The antiseptic douche was one of the most popular forms of birth control in the early 1900s. It was similar in function to the conventional vaginal douche, but was filled with a chemical mixture instead of saline. The purpose of using a chemical mixture was to interrupt the path of sperm and stop a woman from getting pregnant.  Family sizes in the previous generations  had always been large, with many women having six or more children. Frequent miscarriages and many deaths were also common before modern medicine.  For these women, being given the hope that there was a reasonably priced and safe alternative to countless pregnancies gave many women something they had never had in the past: control of their bodies and in turn their lives.

Comstock laws 
The Comstock laws, passed in 1873, made the sale and advertisement of birth control information illegal.  While the Comstock laws encompassed anything considered obscene, literature and information relating to pregnancy and birth control was very heavily affected, which prevented women from being able to obtain accurate information regarding feminine health.  “It is a crime for anyone, even for the best of reasons and in the greatest need to send or to receive by mail anything that tells ‘where, how or of whom’ information may be secured as to how conception may be controlled.”  Even though information could not be advertised, companies found loopholes in the laws. For instance, the packaging of birth control products could not say, “to prevent pregnancy,” but could say to, “manage feminine health.”  However, women knew that managing feminine health meant pregnancy prevention, and these products flew off the shelves.  As a result of this strategic advertising, an entirely new space in the consumer market was created for birth control products practically overnight.  These products, the most successful of which was the antiseptic douche, were sold in catalogs, grocery stores, department stores, and even door to door.

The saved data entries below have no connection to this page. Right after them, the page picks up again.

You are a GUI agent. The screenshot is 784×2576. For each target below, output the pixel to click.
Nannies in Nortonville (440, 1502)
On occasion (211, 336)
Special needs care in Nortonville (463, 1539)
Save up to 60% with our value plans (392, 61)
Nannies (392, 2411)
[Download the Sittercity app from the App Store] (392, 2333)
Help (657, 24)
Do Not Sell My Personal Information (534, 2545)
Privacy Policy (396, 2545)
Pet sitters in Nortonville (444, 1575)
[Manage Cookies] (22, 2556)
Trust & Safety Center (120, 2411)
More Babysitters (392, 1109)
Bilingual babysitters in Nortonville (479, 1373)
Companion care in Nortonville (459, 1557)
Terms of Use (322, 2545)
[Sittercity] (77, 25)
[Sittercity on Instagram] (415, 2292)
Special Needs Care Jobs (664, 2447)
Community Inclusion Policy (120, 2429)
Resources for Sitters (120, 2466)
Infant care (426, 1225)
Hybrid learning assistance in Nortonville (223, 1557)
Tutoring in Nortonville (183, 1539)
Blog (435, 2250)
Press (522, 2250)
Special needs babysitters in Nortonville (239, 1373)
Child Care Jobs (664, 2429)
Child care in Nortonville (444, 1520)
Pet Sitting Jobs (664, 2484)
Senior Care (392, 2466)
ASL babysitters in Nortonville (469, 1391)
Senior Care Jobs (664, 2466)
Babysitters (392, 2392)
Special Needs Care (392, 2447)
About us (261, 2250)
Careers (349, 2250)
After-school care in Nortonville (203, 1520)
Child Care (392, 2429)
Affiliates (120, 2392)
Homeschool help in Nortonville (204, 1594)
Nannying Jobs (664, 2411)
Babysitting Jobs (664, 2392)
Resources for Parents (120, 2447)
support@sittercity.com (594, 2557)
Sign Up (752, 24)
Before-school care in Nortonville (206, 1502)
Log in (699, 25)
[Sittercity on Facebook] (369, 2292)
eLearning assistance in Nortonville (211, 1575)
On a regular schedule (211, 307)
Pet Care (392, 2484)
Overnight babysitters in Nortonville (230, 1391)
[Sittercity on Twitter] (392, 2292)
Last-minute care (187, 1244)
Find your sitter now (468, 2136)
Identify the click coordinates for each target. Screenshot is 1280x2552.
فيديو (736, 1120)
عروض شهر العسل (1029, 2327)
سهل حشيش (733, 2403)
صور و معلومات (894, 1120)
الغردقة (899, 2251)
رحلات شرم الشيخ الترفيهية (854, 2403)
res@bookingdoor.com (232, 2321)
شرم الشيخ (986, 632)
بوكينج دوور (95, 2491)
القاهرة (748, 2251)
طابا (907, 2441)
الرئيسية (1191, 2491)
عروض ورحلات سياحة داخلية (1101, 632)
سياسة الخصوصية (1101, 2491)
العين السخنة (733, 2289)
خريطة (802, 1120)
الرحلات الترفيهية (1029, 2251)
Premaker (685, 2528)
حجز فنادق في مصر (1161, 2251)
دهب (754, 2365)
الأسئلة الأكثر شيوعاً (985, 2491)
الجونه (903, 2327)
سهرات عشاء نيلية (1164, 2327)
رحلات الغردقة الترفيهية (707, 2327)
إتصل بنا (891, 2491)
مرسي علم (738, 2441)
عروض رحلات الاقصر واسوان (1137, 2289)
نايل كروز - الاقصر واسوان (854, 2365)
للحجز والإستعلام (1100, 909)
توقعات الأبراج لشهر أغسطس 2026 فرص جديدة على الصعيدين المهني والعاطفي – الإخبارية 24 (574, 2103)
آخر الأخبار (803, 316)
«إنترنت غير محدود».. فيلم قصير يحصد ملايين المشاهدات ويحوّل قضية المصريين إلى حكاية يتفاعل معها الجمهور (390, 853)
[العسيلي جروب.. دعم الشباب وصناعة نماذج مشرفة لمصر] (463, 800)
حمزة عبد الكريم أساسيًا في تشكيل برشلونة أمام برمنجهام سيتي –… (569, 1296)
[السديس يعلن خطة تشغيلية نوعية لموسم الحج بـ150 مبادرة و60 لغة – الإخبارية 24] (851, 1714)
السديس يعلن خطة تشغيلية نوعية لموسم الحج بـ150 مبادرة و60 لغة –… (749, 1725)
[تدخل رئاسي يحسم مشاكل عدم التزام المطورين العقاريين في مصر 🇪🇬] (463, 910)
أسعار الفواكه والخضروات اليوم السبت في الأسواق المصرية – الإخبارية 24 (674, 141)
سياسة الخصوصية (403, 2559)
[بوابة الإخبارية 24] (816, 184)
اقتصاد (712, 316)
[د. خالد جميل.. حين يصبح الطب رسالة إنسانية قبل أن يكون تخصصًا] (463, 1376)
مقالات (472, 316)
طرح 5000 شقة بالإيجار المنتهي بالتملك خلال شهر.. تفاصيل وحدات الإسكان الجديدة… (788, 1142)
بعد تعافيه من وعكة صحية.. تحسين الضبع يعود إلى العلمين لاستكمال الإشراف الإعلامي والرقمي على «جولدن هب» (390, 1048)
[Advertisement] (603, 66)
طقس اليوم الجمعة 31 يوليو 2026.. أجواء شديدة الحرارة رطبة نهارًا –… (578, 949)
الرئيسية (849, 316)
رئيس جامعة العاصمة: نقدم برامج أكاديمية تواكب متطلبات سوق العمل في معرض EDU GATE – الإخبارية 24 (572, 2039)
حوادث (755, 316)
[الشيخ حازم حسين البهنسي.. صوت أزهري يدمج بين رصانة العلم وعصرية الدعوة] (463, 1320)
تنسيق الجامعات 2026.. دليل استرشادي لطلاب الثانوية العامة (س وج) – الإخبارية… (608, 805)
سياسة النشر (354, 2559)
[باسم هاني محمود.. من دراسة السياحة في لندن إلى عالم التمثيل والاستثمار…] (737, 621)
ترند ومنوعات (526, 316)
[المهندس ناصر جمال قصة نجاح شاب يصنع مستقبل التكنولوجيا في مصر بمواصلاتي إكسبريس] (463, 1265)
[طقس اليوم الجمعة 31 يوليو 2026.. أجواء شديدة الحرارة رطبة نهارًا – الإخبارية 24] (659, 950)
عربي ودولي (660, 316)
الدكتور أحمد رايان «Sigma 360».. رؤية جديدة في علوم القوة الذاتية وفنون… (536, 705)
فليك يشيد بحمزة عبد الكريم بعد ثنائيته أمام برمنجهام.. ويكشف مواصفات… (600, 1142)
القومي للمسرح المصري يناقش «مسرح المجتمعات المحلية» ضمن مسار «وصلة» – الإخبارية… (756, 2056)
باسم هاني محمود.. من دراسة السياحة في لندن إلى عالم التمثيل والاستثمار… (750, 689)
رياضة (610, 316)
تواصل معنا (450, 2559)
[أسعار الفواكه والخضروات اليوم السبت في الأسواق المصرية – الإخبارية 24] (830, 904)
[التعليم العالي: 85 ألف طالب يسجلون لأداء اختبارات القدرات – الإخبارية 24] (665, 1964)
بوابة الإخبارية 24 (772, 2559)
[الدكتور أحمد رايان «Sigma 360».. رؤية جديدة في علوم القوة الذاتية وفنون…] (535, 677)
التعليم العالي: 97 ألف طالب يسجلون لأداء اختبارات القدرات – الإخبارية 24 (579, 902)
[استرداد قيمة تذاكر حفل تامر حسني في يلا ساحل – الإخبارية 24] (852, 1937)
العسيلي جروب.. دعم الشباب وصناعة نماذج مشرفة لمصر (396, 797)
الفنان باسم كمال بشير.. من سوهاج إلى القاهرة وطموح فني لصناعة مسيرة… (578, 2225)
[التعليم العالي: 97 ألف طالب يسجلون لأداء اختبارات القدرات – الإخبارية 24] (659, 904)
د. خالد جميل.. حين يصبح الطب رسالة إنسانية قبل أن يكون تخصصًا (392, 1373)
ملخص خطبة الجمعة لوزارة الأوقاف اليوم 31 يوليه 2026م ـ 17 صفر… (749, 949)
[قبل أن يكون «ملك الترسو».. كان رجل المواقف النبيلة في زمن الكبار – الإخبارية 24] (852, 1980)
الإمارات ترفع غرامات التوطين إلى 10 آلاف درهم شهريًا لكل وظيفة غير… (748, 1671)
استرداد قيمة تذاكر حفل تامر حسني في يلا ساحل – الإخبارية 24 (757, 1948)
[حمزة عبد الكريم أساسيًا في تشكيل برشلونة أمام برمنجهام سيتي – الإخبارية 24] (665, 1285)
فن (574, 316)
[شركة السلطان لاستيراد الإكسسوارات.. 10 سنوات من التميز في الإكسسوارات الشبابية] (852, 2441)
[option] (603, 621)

Success rate in preventing unwanted pregnancy 
“This class of case is so common that I feel like apologizing for referring to it... [she] had given birth to five children... And the fear of another pregnancy became an obsession to her.”  Women were desperate and would go to great lengths to prevent an unwanted pregnancy.  The antiseptic douche, in fact, had one of the lowest success rates, somewhere around 20-30%.  The majority of women who used the douche often found themselves pregnant in the long run.  However, regardless of the high failure rate, demand was high. Because the products could not be advertised as birth control products, the companies were not responsible to communicate the success rate or the health risks associated with using an antiseptic douche.  “Clamoring for a larger share of the hygiene market, manufactures did their utmost to ensure their product would be one women would want to try.”  Later research actually shows that douching can lead to pregnancy, in that the solution can push the sperm farther up into the body and into the cervix, or in most cases do nothing because even when used correctly and immediately after sexual intercourse, the sperm has already reached the egg.

Health risks 
Modern research shows douching is very unhealthy for a woman’s hygiene. It unbalances a woman’s pH, which is self-cleaning.   Many antiseptic douche products being sold at the time contained very strong chemicals, such as mercury, and packaging provided little information on how to reduce the effect of the chemicals. Many women felt that the stronger the mixture, the more likely it would be to prevent pregnancy, which increased the health risks. In addition to mercury, there were various other chemicals being used as birth control, and these different solutions could result in burns to a woman’s vagina, ectopic pregnancies, and other serious effects that could potentially lead to hospitalization.

Decline in use of antiseptic douching 
With the repeal of the Comstock Act, the continued championing of Margaret Sanger, and the development of more reliable forms of birth control, the use of the antiseptic douche began to decline.  Over time more information was made available to women about the damaging effects of douching, spread by organizations such as Planned Parenthood.  With the repeal of the Comstock Act also brought about the development of the birth control pill, which revolutionized women's health.  The success rate and ease of new forms of birth control also influenced the decline in the reliance of antiseptic douching.